═════ SELECTED TEXT ═════

I think the more appropriate way to implement the livepatch on arm64 is to
directly modify the instruction with the help of the gcc "-fprolog-pad=N"option
and the N only needs 1, rather than basing on ftrace.

func:
    nop    <--->  b <(new_func1 - func)>  <--->   b <(new_func2 - func)>       
    [prologue]

And that NOP and B are both safe instructions which called "concurrent modification
and execution of instructions", that can be executed by one thread of execution as
they are being modified by another thread of execution without requiring explicit
synchronization.

On arm64, this method will improve performance significantly compared with the method
based on ftrace, especially for the critical function being frequently called.

═════ GIVEN ENTRIES ═════

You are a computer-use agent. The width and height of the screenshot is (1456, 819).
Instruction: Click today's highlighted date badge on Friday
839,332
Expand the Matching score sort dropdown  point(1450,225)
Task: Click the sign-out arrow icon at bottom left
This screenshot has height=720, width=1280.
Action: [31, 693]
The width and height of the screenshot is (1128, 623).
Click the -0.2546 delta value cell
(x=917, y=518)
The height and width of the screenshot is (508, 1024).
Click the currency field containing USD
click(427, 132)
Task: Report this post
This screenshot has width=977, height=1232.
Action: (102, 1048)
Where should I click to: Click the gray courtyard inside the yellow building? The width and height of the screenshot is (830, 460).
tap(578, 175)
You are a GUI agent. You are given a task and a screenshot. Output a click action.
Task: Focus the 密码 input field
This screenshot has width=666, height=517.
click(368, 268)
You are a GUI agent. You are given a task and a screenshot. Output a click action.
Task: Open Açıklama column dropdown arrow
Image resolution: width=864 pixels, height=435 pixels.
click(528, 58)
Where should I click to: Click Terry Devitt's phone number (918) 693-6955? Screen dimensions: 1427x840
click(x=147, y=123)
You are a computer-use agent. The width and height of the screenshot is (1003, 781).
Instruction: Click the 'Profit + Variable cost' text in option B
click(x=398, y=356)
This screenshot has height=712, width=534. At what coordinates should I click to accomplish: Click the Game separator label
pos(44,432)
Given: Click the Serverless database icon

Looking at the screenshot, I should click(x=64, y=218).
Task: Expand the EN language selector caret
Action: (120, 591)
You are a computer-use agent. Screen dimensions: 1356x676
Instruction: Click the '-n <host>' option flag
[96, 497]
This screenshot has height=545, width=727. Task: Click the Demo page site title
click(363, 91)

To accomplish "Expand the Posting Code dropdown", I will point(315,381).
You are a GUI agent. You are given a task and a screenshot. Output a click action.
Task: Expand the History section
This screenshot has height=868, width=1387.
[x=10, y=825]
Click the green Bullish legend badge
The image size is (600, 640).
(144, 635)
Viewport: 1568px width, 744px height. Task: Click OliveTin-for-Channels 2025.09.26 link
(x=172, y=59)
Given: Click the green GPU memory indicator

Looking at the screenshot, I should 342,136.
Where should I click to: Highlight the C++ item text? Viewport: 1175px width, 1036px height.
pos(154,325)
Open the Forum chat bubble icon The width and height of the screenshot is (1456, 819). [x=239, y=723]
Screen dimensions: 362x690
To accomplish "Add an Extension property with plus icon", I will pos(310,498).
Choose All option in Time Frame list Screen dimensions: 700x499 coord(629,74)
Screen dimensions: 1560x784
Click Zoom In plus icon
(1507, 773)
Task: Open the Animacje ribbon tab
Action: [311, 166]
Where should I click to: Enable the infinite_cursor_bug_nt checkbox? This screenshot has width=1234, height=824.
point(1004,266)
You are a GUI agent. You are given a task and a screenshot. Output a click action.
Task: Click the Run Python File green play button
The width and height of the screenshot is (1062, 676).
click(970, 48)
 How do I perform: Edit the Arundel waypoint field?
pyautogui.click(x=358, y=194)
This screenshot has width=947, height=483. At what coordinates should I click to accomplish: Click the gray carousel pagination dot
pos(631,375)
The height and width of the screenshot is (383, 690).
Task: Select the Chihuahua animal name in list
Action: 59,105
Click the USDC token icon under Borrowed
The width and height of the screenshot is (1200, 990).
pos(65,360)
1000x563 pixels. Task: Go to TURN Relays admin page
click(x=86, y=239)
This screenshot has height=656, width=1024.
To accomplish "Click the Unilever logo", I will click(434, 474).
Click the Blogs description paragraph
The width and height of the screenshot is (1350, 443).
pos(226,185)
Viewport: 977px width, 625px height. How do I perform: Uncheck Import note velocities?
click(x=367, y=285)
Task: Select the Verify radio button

═════

__SET OF TASKS__.
1. According to the arm64 livepatch text, which two instructions are safe for concurrent modification and execution?
2. Resume the arm64 livepatch text after its final sentence.
The records were taken from a separate source.

__EXPECTED OUTPUTS__.
1. NOP and B.

2.
Can we modify the livepatch to allow the arch specific implementation? Such as that
making the klp_enable_func/klp_disable_func as the weak function and allow their
implementations be architecture sepcific that not use ftrace. I already have a prototype
patchset and have test it and will post them soon.

Thanks,
Li Bin

>
> 2) replacing an instruction sequence
>    (This issue is orthogonal to Q#1.)
>
> Replacing can happen anytime, so we have to do it (without any locking) in
> such a safe way that any task either calls a helper or doesn't call it, but
> never runs in any intermediate state.
>
> Again here, two possible ways:
>
>   (a) initialize the code in the shape of (A') at boot time,
>             (B) -> (B') -> (A')
>       then switching to (A) or (A')
>   (b) take a few steps each time. For example,
>       to enable tracing,
>             (B) -> (B') -> (A') -> (A)
>       to disable tracing,
>             (A) -> (A') -> (B') -> (A)
>       Obviously, we need cache flushing/invalidation and barriers between.
>
>     (A)                                (A')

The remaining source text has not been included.